Il documentario con la polizia di Olbia.
Si è svolta nei giorni scorsi a Roma, in occasione della Giornata Mondiale della Terra, la prima proiezione del documentario “The Phantom Catch – Il grande problema delle reti fantasma“, diretto da Igor D’India, evento che ha visto la partecipazione anche dei sommozzatori della polizia di Stato di Olbia. Alla presentazione era presente una delegazione della Questura di Sassari, rappresentata dalla dirigente dell’Ufficio Prevenzione Generale e Soccorso Pubblico, la dottoressa Virginia Martinazzi, accompagnata da due operatori del gruppo sommozzatori olbiese, unità specialistica inserita nello stesso ufficio.

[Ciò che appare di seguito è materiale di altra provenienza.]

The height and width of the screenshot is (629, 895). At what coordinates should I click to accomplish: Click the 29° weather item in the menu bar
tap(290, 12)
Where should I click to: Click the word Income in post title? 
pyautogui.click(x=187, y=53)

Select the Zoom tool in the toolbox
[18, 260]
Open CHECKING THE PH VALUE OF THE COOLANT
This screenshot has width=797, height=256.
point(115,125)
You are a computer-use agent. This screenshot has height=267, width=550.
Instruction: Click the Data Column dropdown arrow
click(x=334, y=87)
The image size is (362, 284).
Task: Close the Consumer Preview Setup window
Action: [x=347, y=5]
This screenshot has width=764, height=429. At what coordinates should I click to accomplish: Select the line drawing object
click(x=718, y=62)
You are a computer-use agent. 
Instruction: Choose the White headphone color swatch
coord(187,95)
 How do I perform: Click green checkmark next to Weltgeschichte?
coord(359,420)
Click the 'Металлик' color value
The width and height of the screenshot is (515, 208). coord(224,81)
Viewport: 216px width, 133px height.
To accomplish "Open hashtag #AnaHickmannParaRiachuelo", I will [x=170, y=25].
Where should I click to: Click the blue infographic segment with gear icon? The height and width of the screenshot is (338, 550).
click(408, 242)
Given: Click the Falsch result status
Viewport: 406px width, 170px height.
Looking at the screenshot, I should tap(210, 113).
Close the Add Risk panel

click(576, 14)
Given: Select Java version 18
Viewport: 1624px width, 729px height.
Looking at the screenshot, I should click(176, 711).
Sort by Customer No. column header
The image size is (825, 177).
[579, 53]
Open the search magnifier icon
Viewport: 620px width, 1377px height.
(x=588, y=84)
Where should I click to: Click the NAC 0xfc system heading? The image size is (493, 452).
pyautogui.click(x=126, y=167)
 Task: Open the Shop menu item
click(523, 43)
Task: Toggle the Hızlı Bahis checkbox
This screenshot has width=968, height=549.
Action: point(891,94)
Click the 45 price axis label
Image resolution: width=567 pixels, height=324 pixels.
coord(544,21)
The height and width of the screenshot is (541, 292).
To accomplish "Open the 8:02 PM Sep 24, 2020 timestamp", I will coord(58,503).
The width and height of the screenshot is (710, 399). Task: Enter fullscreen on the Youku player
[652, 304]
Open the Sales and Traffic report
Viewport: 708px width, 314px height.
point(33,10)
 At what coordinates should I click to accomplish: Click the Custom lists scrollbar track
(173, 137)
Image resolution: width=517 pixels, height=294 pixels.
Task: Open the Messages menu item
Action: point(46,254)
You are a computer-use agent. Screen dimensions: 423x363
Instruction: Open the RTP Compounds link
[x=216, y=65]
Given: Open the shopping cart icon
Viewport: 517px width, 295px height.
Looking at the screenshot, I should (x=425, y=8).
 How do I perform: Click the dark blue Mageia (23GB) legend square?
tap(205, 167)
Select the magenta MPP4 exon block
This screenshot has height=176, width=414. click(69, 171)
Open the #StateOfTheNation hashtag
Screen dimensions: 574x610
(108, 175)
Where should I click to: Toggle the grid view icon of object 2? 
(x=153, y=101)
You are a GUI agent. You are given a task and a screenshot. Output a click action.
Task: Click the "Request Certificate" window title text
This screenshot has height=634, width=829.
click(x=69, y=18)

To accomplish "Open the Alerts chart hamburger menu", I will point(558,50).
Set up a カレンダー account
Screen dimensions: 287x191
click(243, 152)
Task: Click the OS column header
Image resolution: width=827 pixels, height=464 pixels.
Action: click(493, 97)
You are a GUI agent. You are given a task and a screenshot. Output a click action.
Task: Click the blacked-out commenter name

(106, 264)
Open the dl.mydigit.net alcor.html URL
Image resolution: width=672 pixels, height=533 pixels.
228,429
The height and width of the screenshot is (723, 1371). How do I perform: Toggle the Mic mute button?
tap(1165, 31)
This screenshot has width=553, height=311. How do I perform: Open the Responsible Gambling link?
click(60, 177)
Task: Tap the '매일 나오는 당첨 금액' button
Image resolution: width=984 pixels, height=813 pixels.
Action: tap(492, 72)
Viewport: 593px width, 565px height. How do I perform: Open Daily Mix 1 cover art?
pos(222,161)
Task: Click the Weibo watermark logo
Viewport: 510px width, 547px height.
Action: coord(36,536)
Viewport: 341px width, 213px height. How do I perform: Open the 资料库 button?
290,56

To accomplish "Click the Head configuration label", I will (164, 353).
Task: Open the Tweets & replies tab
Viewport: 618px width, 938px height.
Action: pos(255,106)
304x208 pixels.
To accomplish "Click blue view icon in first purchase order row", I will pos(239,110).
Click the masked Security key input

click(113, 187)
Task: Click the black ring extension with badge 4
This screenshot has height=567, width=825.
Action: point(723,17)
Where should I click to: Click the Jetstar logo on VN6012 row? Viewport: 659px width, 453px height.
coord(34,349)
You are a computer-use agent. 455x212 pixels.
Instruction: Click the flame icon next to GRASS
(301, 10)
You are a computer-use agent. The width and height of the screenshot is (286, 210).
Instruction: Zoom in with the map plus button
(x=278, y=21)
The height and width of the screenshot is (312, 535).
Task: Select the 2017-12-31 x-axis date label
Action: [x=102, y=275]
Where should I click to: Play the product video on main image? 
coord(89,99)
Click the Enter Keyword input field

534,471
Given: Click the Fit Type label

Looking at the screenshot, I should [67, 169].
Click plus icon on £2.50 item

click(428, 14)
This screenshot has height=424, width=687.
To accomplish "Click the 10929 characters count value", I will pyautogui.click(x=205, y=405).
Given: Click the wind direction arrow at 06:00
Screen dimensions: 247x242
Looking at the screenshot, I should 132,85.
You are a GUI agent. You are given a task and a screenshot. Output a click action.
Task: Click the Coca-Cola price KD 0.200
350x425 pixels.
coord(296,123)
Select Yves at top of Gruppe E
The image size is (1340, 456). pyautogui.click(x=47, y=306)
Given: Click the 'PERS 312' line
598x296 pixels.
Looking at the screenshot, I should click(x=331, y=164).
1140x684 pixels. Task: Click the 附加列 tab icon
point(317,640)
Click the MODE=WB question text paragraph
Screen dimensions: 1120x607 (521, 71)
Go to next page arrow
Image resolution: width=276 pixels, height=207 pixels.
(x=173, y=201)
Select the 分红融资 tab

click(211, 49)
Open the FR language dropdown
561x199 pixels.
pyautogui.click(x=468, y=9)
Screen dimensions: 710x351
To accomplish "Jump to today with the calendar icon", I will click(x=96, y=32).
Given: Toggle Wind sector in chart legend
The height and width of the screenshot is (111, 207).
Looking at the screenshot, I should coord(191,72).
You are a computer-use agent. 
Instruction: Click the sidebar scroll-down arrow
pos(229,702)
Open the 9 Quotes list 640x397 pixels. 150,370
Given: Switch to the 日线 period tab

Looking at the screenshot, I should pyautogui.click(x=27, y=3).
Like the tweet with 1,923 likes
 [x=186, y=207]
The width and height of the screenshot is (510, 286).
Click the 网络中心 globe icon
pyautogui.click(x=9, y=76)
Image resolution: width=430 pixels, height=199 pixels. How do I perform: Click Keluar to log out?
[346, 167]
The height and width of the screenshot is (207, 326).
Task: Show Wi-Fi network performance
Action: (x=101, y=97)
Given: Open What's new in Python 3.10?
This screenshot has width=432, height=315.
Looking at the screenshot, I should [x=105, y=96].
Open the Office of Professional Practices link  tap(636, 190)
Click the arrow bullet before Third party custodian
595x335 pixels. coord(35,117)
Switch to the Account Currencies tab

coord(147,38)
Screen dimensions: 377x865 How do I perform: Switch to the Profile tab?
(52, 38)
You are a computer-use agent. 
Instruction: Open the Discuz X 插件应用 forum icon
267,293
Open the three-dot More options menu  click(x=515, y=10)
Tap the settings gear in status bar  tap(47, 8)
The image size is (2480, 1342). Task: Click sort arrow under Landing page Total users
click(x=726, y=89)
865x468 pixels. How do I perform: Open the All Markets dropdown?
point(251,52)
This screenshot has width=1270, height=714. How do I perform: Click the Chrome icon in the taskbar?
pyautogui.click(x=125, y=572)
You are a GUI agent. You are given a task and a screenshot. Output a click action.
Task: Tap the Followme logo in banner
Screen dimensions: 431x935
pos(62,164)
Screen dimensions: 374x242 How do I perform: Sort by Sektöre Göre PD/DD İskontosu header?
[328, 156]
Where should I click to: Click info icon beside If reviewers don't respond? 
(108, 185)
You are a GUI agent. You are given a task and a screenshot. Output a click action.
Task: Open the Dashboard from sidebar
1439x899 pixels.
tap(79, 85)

Nel corso dell’evento è stata richiamata la collaborazione tra l’Istituto Superiore per la Protezione e la Ricerca Ambientale e la polizia di Stato nell’ambito del progetto denominato “Strong Sea Life“, che ha visto impegnati i sommozzatori di Olbia nelle acque del Nord Sardegna in attività dedicate al recupero delle cosiddette reti fantasma, attrezzature da pesca abbandonate o disperse nei fondali marini e considerate tra le principali fonti di impatto per gli ecosistemi.
Le operazioni documentate nel filmato The Phantom Catch hanno riguardato oltre 50 immersioni svolte in contesti operativi complessi e il recupero di più di venti tonnellate tra reti e strumenti da pesca, con l’impiego di strumentazioni in dotazione alla polizia di Stato utilizzate per il monitoraggio e la rimozione in sicurezza dei materiali presenti sui fondali. Il documentario ha mostrato anche sequenze inedite delle attività svolte sott’acqua dagli operatori, restituendo le fasi delle operazioni di recupero e l’intervento congiunto finalizzato alla rimozione dei materiali dispersi e alla tutela dell’ambiente marino.